Celebration of the Two Hundred and Seventy-fifth Anniversary of the Founding of the Town of Southampton, N. Y.
Edward P. White, Marshal
In this two hundred and seventy-fifth year of the settlement of our historic town the question of a permanent memorial to those early colonists became paramount. Just what form this memorial should assume was a subject for much discussion on the part of the committee which had in charge the anniversary celebration. While several plans were in high favor, the committee were unanimous in feeling that such a memorial should lend its expression in some project of educational value rather than in a monument of granite or bronze.  

The Colonial Society had upon two occasions — in 1900 and again in 19 10 — held a Loan Exhibition, when a rare and beautiful collection of articles representing the earlier life of the village were placed upon exhibition in The Memorial Hall of the library.

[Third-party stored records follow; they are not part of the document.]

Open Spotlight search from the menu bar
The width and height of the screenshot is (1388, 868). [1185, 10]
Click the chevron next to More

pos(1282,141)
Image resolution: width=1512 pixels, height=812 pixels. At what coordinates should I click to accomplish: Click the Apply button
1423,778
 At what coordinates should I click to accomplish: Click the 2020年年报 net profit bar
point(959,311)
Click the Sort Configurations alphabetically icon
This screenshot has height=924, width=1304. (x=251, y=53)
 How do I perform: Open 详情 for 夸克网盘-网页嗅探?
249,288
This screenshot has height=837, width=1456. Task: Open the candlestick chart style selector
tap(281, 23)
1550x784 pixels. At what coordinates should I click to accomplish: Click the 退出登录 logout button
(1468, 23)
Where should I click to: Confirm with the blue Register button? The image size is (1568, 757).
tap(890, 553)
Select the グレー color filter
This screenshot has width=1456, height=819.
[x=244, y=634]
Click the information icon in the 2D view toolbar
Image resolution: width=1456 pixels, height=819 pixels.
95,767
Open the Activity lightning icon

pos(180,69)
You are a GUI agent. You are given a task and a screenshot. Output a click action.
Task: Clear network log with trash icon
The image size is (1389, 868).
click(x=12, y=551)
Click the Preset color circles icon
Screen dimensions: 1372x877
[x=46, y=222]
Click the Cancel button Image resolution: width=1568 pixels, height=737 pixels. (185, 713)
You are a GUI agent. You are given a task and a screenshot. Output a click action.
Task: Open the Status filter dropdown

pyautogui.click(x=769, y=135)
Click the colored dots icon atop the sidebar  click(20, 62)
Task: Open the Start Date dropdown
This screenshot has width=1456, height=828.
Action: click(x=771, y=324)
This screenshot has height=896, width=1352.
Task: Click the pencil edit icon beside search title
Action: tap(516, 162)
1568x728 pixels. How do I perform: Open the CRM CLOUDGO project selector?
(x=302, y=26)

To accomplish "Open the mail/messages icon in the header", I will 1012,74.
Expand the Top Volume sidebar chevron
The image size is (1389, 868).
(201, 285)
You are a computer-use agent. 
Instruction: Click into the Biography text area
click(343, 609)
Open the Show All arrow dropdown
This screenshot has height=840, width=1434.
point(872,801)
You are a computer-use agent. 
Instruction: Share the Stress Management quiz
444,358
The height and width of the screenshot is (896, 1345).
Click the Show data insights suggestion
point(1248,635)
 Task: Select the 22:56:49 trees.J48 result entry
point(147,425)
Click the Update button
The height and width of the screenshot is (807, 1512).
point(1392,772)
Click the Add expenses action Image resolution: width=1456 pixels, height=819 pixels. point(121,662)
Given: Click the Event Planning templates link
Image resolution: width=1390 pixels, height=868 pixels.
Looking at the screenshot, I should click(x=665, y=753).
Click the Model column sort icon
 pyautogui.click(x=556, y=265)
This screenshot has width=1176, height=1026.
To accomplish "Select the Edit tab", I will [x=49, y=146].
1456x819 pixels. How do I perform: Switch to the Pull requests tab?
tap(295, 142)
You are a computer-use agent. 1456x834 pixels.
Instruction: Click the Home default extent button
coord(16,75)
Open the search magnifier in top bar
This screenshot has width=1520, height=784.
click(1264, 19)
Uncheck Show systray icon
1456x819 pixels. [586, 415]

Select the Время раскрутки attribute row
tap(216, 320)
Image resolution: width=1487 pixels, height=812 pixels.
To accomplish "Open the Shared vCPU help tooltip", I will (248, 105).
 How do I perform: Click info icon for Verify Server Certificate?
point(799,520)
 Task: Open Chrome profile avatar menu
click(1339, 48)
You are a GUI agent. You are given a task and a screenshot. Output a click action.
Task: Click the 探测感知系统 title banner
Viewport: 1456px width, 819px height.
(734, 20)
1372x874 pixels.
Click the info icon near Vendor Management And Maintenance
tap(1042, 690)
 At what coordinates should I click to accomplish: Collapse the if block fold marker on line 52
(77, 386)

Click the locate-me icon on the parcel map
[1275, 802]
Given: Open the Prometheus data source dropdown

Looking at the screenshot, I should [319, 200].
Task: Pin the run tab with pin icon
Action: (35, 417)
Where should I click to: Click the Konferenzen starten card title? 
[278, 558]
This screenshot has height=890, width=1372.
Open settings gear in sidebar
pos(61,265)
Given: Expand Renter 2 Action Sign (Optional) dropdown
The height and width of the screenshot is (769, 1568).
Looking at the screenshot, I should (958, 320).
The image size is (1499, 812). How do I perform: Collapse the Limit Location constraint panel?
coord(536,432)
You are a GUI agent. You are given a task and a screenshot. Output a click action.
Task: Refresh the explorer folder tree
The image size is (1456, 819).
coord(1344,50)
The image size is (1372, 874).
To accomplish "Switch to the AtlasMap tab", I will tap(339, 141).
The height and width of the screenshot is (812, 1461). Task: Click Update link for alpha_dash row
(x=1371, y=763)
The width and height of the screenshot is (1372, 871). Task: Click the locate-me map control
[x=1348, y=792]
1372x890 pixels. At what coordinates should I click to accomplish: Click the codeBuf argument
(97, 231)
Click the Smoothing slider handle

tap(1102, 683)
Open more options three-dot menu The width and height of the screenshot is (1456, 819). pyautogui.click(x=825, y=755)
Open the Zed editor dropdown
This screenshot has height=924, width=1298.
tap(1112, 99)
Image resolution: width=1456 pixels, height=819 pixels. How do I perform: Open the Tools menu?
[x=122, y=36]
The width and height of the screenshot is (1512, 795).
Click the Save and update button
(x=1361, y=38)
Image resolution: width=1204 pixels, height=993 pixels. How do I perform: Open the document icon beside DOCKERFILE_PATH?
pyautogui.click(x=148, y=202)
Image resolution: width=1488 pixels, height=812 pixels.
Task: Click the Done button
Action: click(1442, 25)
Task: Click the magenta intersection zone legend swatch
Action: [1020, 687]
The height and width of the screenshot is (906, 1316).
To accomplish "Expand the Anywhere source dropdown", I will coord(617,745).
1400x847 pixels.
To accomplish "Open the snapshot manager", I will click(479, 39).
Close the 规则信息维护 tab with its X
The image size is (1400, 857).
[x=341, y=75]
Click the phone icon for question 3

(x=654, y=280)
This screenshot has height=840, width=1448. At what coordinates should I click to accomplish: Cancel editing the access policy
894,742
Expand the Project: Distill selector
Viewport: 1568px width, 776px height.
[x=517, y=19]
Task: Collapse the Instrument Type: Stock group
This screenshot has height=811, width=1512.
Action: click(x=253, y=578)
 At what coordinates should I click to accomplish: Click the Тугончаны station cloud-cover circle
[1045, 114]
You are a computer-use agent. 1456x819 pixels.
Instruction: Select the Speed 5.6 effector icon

These exhibitions were enthusiastically patronized and proved our locality rich in treasures of the past. The society has for long looked forward to making permanent an exhibit of this kind —  something which historical societies everywhere are doing,  and often with a background of incident far less picturesque  than that which Southampton possesses.   In the light of a permanent memorial to the memory of those early heroes, it was felt that no monument more fitting could be established than to provide a place where the long cherished plan of the society could be realized.   Mr. L. Emory Terry and Mr. Samuel L. Parrish, both members of the Colonial Committee as well as trustees of the library, were instrumental in devising a plan which has met with enthusiastic approval and support. Since the building of the beautiful auditorium in connection with the High school the Memorial Hall of the library had fallen into disuse. Those associated in the work of the library had long felt the need of added reading and stackroom facilities. It was proposed to place in Memorial Hall a ten-foot ceiling, giving ample space below for a much needed children's reading room, and abundant height above  for a hall well suited to the needs of the Colonial Society.  

Plans for these were drawn by Mr. Grosvenor D. Atterbury of New York, the approach to the Memorial Room to be made by a Colonial staircase with an entrance to the west opening out upon the beautiful gardens of the Parrish Art Museum. So enthusiastically indeed has the plan been received that the $8,000 needed has been readily forthcoming. The village appropriated  $500 a year for five years. Friends who so generously subscribed to the expenses of the celebration fund, raised through the kind offices of Mr. J. W. Fletcher Howell,  subscribed at that time also to the memorial. Too much cannot be said in appreciation of the efforts of Mr. Samuel L. Parrish, interested always in all that makes for the uplift and advancement of Southampton. Mr. Parrish not only subscribed most generously himself, but has been instrumental in promoting an interest in the generous gifts  which has made possible this twin memorial — the children's  room, spacious and cozy, and the beautiful Colonial room.  Here youth and age have clasped hands in a memorial most fitting to the memory of those early heroes,  a memorial indeed which shall pass on to the future the  story of the past in no uncertain way — a past of which  we are all justly proud and which otherwise would be lost  in oblivion.